## Excerpt provided
# Trophy Ridge React sight. I can't get it sighted in.



## metoo (Sep 18, 2012)

See my signature for setup. I have the bow setup somewhere between 55-60 lbs (last measured 56). The bow can take 70 lbs. Physically, I can't. At first I had the sight mounted at the next-to-furthest set of holes in order to use my original peep. After hitting dead center with the 20 yard pin with 100grain field points, I stepped back to 30, but had to maxx out the downward pin travel to get it shooting close to center. I stepped back to 50 yards and was hitting about 8 inches low. Now I have it mounted with the next-to-closest set of holes and drilled out my peep, it still hits around 6 inches low at 50. I guess I could move the peep higher, but that would mean changing my anchor point. Since I haven't seen any one complaining about this sight with this problem, should I assume I have a low energy bow? I had an Armortech HD before this sight. I sighted it in for 50, but the pin was really close to the bottom, making it impossible to sight the last pin in for 60.


----------



## boggintuff (Jun 8, 2011)

We will need to know what arrow/weight/FOC you are running. My guess is you are prolly running too heavy of an arrow


----------



## Flonuzzo (Jan 4, 2011)

metoo said:


> See my signature for setup. I have the bow setup somewhere between 55-60 lbs (last measured 56). The bow can take 70 lbs. Physically, I can't. At first I had the sight mounted at the next-to-furthest set of holes in order to use my original peep. After hitting dead center with the 20 yard pin with 100grain field points, I stepped back to 30, but had to maxx out the downward pin travel to get it shooting close to center. I stepped back to 50 yards and was hitting about 8 inches low. Now I have it mounted with the next-to-closest set of holes and drilled out my peep, it still hits around 6 inches low at 50. *I guess I could move the peep higher, but that would mean changing my anchor point.* Since I haven't seen any one complaining about this sight with this problem, should I assume I have a low energy bow? I had an Armortech HD before this sight. I sighted it in for 50, but the pin was really close to the bottom, making it impossible to sight the last pin in for 60.



The majority of times I've helped someone with a sight that runs out of elevation adjustment it is because of a too low peep and therefore a too high anchor. I would try working on this first.


----------



## olemil4me (Mar 1, 2008)

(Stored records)
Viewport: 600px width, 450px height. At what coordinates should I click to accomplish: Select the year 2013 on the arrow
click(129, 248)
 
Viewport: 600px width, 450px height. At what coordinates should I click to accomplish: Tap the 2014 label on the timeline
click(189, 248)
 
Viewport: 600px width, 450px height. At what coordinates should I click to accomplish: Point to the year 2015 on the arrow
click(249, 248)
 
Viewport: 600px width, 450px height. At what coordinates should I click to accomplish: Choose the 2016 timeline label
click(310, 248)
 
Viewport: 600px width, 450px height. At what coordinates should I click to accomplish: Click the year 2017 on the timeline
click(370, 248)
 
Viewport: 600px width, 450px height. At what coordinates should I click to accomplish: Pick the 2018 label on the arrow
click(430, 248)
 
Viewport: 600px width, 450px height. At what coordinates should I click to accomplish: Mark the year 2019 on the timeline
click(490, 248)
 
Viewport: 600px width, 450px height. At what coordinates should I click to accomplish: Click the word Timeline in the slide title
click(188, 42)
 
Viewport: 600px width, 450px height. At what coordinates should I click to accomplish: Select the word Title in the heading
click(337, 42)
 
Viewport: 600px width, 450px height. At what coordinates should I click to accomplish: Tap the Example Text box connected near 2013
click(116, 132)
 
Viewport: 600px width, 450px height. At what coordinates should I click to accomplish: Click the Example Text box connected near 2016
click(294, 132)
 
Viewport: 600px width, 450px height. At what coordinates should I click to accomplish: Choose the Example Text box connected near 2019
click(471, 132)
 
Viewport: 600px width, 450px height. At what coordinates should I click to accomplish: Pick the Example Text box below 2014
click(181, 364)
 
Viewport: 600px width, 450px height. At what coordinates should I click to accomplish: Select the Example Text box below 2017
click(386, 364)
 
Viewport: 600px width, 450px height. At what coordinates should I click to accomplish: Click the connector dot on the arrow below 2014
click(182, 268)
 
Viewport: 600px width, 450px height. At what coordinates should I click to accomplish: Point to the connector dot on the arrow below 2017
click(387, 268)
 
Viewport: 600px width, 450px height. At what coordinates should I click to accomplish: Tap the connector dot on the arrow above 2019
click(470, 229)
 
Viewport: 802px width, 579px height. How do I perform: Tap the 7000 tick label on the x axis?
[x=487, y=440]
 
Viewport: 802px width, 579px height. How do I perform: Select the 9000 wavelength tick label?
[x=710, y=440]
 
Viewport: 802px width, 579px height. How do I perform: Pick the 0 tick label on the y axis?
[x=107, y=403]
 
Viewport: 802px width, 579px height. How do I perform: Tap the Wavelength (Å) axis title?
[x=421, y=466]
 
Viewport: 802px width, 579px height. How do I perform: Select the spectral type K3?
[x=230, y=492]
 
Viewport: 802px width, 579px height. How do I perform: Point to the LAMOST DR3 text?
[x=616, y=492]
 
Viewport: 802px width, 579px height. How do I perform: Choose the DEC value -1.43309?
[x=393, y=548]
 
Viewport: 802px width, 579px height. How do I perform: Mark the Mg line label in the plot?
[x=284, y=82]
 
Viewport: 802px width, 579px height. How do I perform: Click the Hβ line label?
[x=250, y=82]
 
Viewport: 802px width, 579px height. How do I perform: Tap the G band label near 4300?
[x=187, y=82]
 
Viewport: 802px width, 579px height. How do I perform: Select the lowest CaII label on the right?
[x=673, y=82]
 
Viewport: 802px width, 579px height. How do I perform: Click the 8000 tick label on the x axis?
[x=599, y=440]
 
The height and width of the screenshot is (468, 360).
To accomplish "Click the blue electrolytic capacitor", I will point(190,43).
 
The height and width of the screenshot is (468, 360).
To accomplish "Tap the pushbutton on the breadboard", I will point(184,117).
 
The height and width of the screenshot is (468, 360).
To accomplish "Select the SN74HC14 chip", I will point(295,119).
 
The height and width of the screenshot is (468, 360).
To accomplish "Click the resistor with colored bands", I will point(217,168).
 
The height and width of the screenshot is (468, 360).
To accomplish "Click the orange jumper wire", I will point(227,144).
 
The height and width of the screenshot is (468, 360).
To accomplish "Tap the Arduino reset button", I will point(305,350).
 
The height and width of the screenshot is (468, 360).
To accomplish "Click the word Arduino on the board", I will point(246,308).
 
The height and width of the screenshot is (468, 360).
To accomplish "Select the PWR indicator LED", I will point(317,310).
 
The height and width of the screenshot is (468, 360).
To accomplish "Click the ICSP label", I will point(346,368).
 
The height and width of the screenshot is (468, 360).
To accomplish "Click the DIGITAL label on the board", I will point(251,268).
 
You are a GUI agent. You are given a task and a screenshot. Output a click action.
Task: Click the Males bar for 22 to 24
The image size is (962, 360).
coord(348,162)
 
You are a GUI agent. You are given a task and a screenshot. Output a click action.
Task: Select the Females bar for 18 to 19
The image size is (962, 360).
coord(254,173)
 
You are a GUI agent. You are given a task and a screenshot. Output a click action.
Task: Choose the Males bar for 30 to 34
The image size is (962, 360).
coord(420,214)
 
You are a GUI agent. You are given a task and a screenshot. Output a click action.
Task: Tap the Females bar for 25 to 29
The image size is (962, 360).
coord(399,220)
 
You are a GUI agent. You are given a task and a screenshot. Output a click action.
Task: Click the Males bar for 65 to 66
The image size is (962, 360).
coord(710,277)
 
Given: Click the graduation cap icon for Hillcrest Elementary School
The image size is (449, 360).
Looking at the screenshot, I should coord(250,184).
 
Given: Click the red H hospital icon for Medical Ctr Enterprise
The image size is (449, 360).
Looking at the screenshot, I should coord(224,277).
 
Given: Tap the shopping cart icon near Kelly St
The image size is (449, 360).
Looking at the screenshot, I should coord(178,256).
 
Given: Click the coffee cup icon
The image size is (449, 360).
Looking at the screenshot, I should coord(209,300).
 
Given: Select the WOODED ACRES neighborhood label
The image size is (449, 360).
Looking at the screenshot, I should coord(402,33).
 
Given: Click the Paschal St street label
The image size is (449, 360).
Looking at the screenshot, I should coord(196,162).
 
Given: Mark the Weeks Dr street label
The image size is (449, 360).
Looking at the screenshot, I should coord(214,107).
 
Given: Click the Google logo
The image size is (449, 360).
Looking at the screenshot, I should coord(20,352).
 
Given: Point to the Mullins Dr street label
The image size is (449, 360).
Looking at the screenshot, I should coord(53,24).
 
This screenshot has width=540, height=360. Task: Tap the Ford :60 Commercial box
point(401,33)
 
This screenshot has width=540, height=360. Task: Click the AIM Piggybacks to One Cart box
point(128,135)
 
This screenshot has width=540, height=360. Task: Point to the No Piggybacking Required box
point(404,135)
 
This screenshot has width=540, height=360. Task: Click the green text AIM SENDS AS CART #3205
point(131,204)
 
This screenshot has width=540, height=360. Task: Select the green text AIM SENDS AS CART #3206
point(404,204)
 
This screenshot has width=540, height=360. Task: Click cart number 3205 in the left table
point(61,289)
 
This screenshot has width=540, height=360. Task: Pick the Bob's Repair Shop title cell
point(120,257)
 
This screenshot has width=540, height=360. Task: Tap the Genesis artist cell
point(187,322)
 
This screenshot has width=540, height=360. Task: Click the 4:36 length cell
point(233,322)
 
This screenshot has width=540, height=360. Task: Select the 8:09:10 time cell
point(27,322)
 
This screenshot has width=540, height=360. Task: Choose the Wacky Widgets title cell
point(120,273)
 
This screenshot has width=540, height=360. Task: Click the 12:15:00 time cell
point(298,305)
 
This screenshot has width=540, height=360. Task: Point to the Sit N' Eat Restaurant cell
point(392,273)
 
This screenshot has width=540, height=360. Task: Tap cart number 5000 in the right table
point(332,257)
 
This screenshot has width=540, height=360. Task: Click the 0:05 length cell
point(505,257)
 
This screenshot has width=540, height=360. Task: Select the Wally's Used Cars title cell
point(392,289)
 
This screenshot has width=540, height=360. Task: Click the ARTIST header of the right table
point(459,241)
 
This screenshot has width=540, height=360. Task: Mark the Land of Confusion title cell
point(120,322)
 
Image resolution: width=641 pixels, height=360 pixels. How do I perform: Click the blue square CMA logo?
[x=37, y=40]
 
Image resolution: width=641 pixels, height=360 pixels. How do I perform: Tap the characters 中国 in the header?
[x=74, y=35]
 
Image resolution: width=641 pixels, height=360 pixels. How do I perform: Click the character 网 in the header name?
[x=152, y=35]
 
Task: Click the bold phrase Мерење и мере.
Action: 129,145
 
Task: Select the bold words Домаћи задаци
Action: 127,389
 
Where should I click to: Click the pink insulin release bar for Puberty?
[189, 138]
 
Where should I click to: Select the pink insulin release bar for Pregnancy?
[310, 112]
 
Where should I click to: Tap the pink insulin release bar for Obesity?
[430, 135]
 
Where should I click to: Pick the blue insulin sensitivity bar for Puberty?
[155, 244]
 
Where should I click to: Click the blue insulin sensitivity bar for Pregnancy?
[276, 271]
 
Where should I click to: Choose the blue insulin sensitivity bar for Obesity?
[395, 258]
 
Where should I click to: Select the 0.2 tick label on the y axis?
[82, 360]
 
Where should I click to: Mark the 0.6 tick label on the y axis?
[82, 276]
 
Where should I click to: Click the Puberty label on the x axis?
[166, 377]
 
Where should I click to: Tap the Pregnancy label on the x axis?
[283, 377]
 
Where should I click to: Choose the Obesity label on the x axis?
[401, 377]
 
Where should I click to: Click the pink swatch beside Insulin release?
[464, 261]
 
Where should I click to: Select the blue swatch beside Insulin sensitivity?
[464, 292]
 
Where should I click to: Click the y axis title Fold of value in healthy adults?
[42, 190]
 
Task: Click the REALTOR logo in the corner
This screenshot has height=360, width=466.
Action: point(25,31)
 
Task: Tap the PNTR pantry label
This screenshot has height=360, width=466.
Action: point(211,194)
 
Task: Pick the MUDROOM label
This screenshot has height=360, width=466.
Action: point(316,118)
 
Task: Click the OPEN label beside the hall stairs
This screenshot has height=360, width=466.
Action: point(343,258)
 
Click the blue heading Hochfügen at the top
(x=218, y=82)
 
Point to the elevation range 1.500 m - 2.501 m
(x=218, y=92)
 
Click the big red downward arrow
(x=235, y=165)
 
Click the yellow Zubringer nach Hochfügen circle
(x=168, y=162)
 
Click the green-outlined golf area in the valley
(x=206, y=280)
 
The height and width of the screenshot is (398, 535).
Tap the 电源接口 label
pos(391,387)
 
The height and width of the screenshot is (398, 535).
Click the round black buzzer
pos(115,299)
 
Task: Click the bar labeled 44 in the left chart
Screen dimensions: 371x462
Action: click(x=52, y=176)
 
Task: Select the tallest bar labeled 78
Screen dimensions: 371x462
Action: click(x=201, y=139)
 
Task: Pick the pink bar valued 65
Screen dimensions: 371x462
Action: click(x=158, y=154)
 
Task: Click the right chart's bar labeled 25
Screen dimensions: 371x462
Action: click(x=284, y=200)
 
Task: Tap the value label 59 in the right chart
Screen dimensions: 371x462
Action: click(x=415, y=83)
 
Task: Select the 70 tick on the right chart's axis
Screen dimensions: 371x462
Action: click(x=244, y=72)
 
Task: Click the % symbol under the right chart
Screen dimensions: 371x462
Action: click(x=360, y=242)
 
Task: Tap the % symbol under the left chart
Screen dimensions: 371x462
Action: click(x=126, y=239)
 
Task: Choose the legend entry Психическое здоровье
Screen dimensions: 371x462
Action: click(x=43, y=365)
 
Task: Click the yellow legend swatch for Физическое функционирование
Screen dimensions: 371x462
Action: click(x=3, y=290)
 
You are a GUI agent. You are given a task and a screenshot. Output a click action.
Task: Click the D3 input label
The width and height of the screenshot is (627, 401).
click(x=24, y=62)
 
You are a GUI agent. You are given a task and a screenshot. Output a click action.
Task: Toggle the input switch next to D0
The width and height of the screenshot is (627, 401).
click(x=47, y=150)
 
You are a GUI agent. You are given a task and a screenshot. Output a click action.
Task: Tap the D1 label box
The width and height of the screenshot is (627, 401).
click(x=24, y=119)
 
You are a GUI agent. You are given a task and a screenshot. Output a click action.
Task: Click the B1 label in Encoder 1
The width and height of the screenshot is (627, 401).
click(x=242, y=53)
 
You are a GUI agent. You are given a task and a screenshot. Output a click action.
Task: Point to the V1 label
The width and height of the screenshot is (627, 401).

## Exercise goal
Write out, word for word, the part of the forum thread on the Trophy Ridge React sight that begins with the words containing "The majority of" and ends with "(Mar 1, 2008)".

## Exercise result
The majority of times I've helped someone with a sight that runs out of elevation adjustment it is because of a too low peep and therefore a too high anchor. I would try working on this first.


----------



## olemil4me (Mar 1, 2008)